BEGIN Records provided

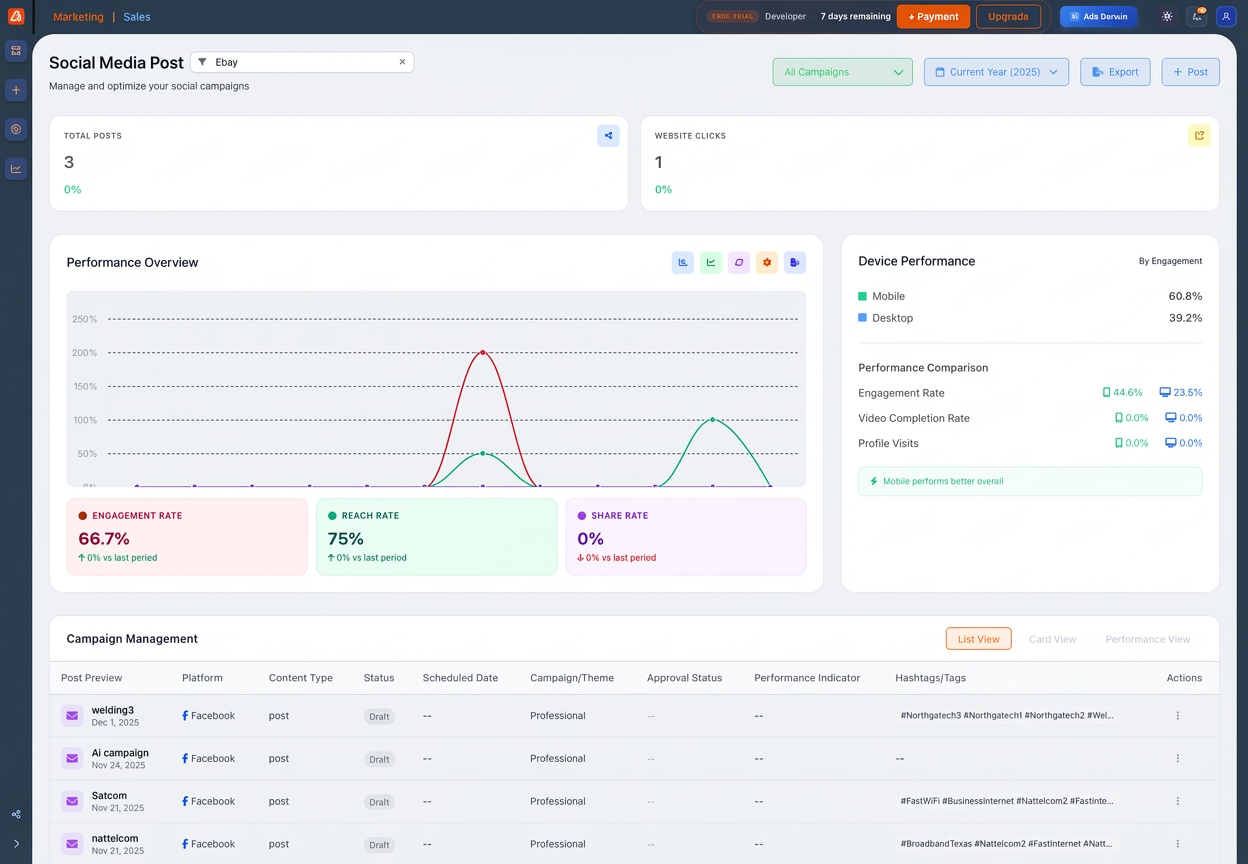Click the Export button
Viewport: 1248px width, 864px height.
1115,72
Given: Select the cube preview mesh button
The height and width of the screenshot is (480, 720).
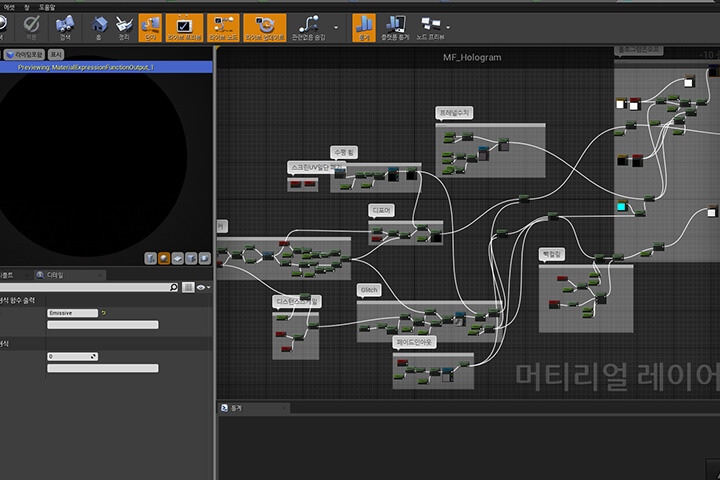Looking at the screenshot, I should point(191,258).
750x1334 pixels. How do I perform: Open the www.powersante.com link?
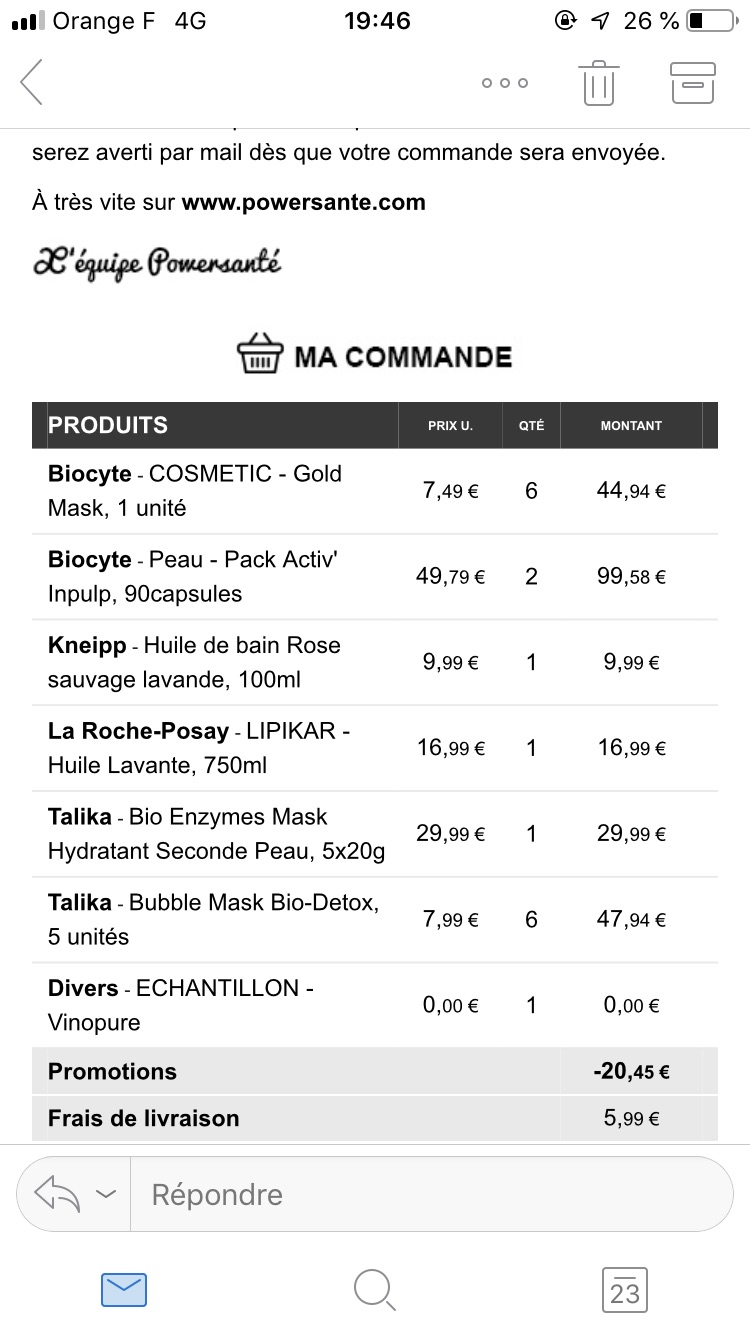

END Records provided

> [Task goal]:
Starting at the line that holds "The height and" and ending at the last line of the material above, repeat each line exactly, both ends included, and leave the pictures out.

> [Result for this task]:
The height and width of the screenshot is (480, 720).
Looking at the screenshot, I should point(191,258).
750x1334 pixels. How do I perform: Open the www.powersante.com link?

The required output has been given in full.